**AVAILABLE DATA**:

********

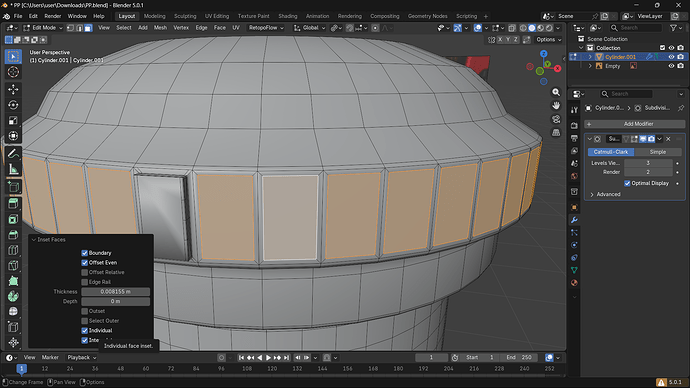The width and height of the screenshot is (690, 388).
Task: Toggle camera view icon in viewport
Action: [x=556, y=119]
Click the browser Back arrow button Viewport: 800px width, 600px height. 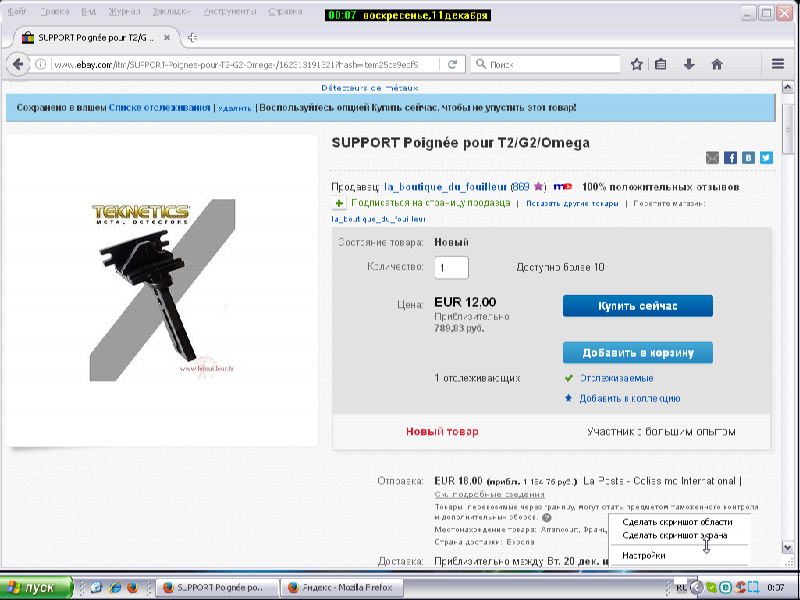(17, 64)
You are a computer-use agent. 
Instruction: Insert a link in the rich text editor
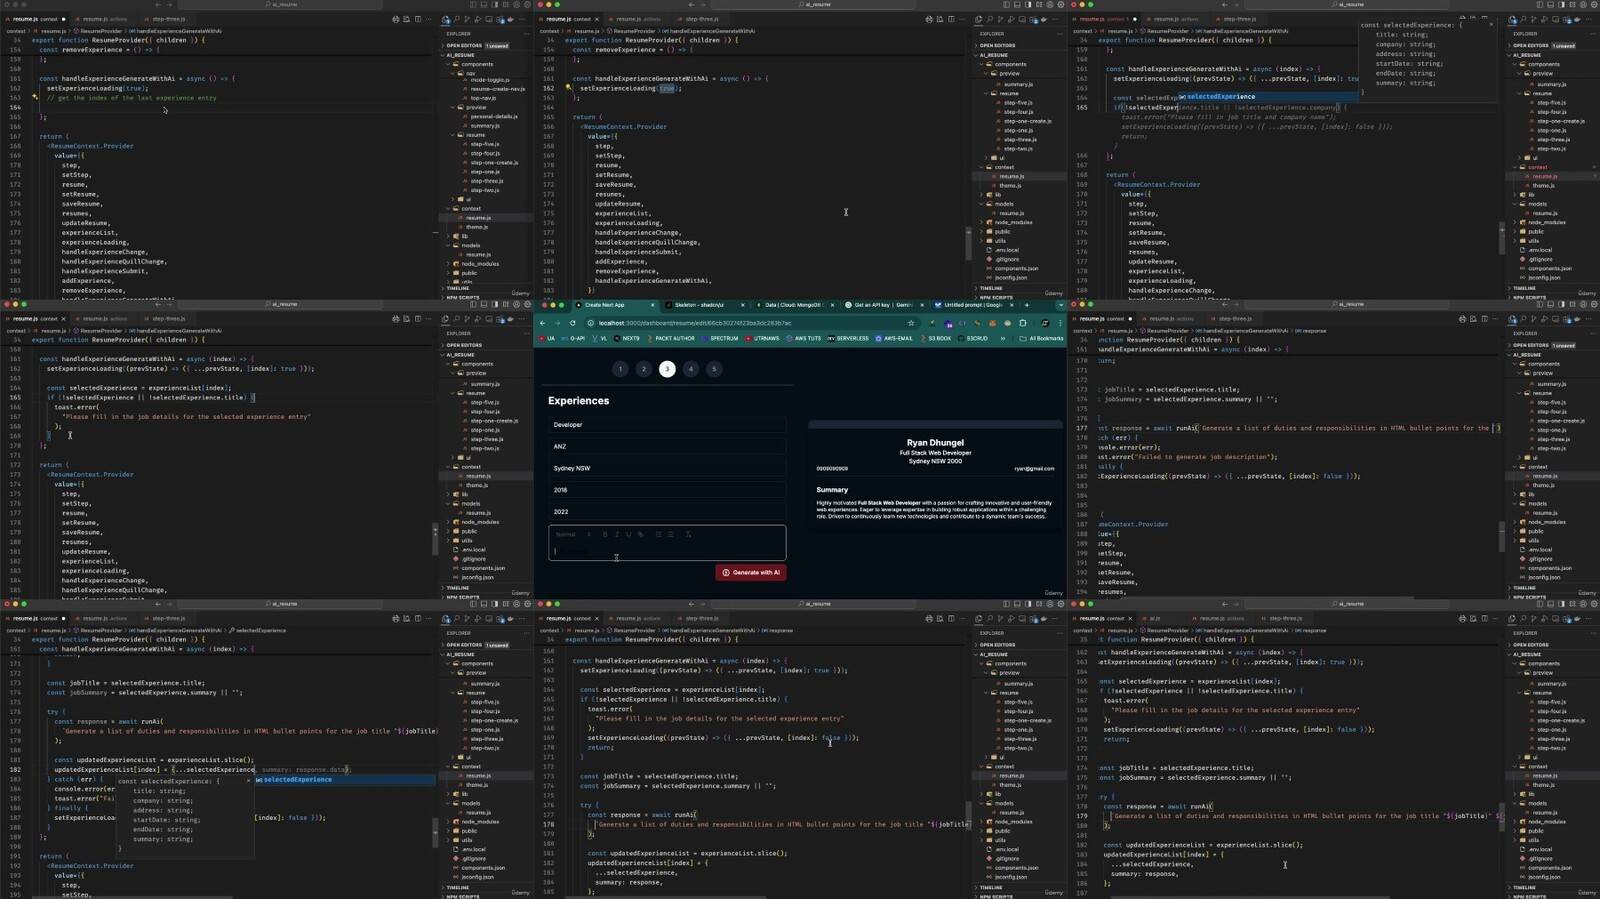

********

Lay out the data as a Markdown table with columns "Row" and "Line," starting with the line that contains "You are a computer-use agent." and going through the end of the data. Skip blank lines and leave out the pictures.

| Row | Line |
|---|---|
| 1 | You are a computer-use agent.  |
| 2 | Instruction: Insert a link in the rich text editor |